Talking to newspersons here at his office, Mr Kamal Nath said the framework on agriculture fully meets India's key demands designed to preserving the country's domestic policy space by providing for special products, special safeguard mechanism and a special and differential treatment in respect of market access in agriculture.
While special products refers to those of special sensitivity which would be exempt from tariff reduction cuts, special safeguard mechanism is one which would enable the country to take safeguard measures against any surge in agricultural imports.
He said the developing countries also thwarted the move to reduce even the minimal level of domestic support being given to them and as a result the issue has been excluded from the agenda for further negotiations in the Doha Round.
Mr Kamal Nath said that as the advanced countries subsidise their farm sector to the tune of $300 billion a year, which cause price distortion besides creating an artificial prices to the detriment of developing country's farm products, the framework agreement has proposed substantial reduction in trade-distorting domestic support.

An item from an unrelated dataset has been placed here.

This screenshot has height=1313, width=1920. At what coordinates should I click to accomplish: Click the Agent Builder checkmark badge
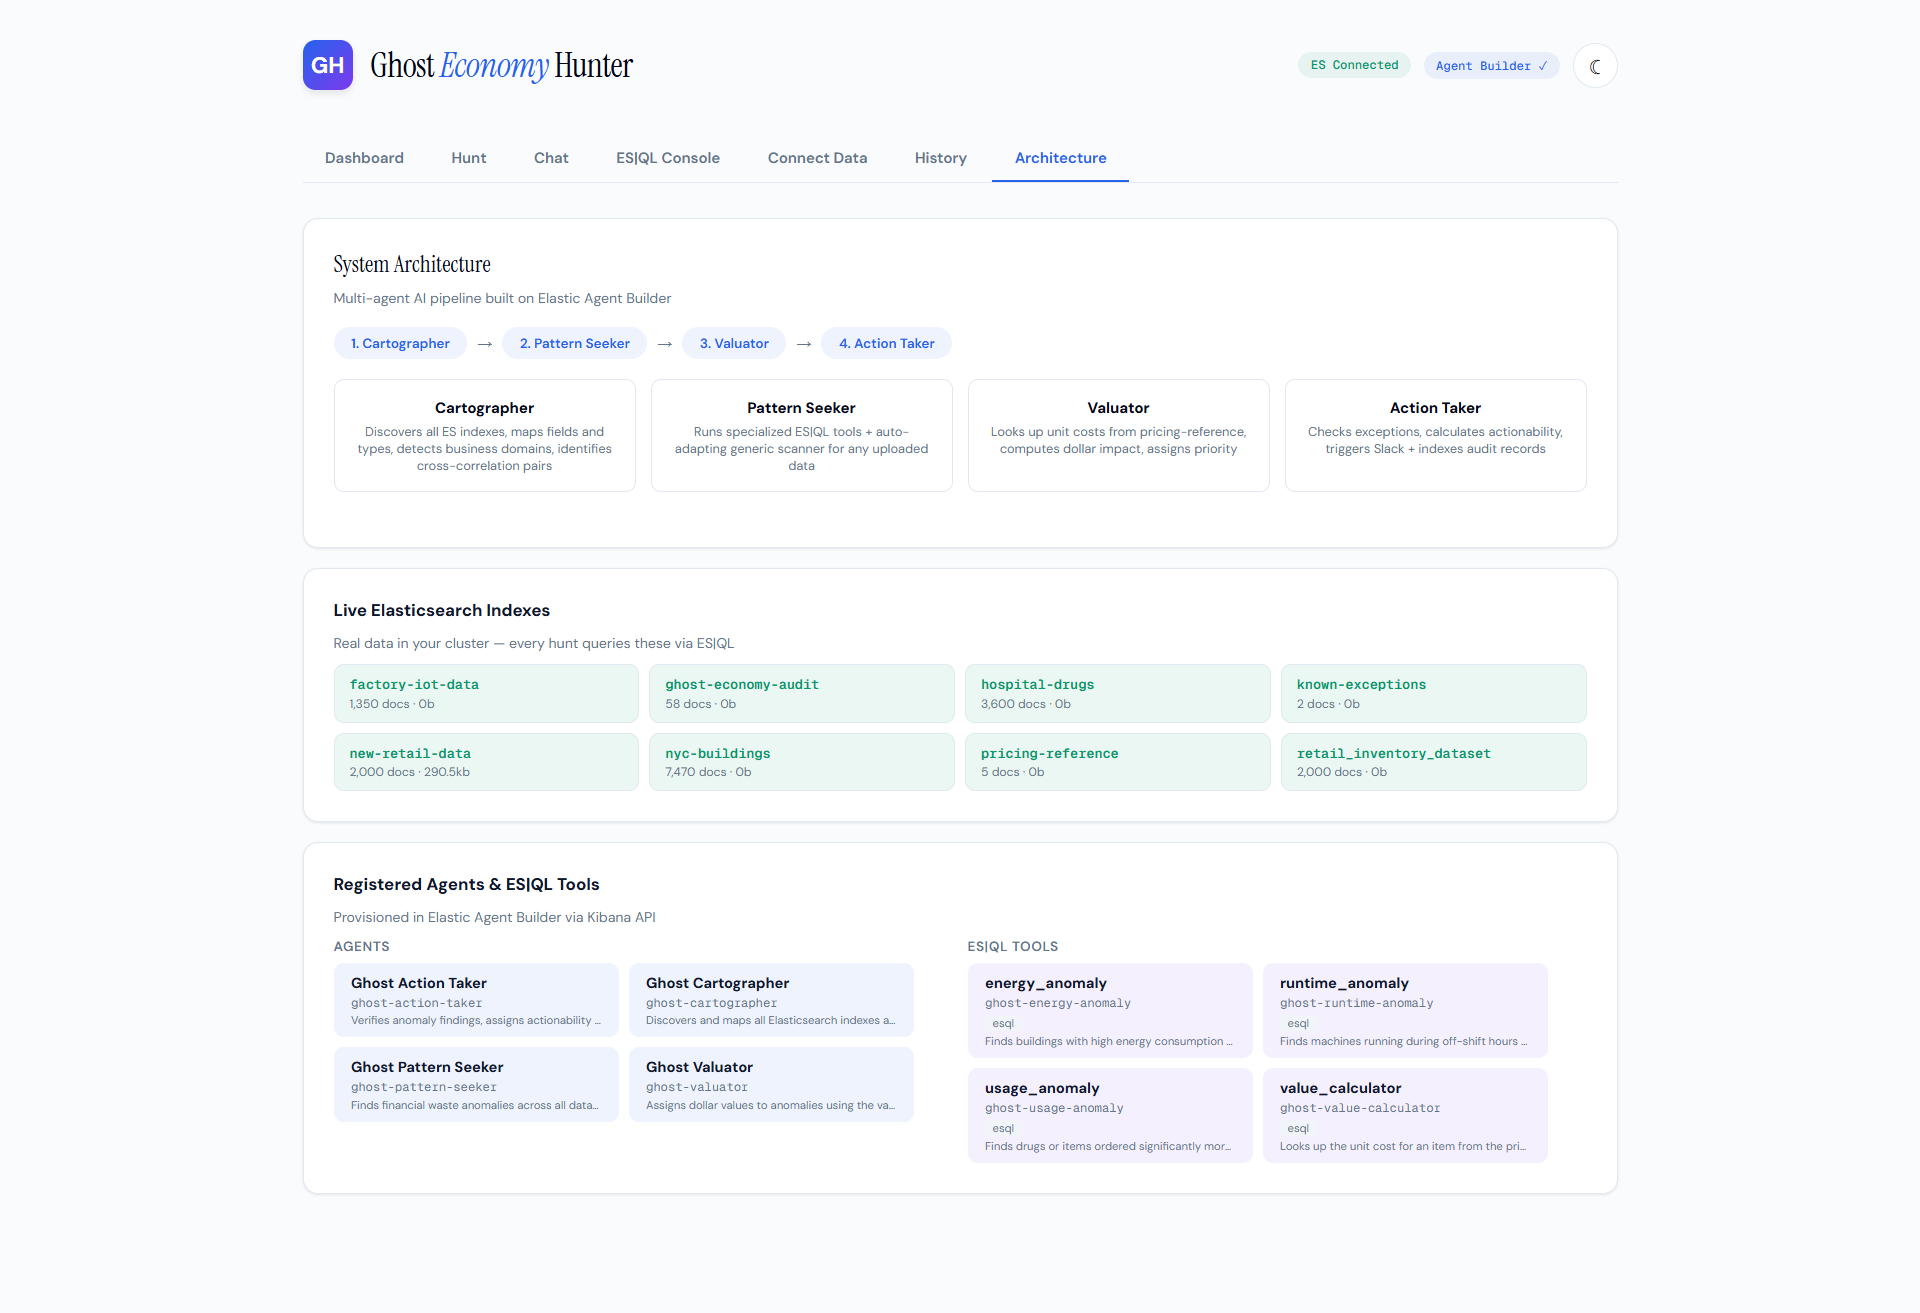click(1490, 66)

India and other developing countries have wrested "a down payment" of 20 per cent of this reduction by the rich countries' domestic farm support in the first year of the implementation period, he said.
This is a bigger cut than the reductions made following the Uruguay Round over six years, he added.
Mr Kamal Nath claimed that the creation of a blue box of domestic support, which was sought by the US to make over some of its trade-distorting support to this box, was strongly resisted by New Delhi and other developing countries.
As a result, this was obviated in the revised draft, which stipulates that additional criteria would have to be negotiated before it is made operational.
He said in the area of non-agricultural market access (NAMA), developing countries would have "flexibilities" in tariff cuts and longer transition periods.
He said that in developing countries like India the gap between bound duty and applied duty was big, the tariff reductions would be on bound duty and not on applied duty.
Mr Kamal Nath said negotiations on NAMA would aim to reduce or appropriate eliminate tariffs, including reduction or elimination of tariff peaks, high tariffs and tariff escalation, as well as non-tariff barriers, particularly on products of export interest to developing countries.
He said the negotiations on trade facilitation, one of the agreed frameworks, would aim at expediting the movement, release and clearance of goods and at provisions for effective cooperation between Customs or other appropriate authorities on trade facilitation and Customs compliance issues.
The Commerce Secretary, Mr Dipak Chatterjee, clarified that in 23 major ports accounting for 80 per cent of the country's foreign trade takes place through electronic data interchange (EDI), compliance on this count would not be a problem.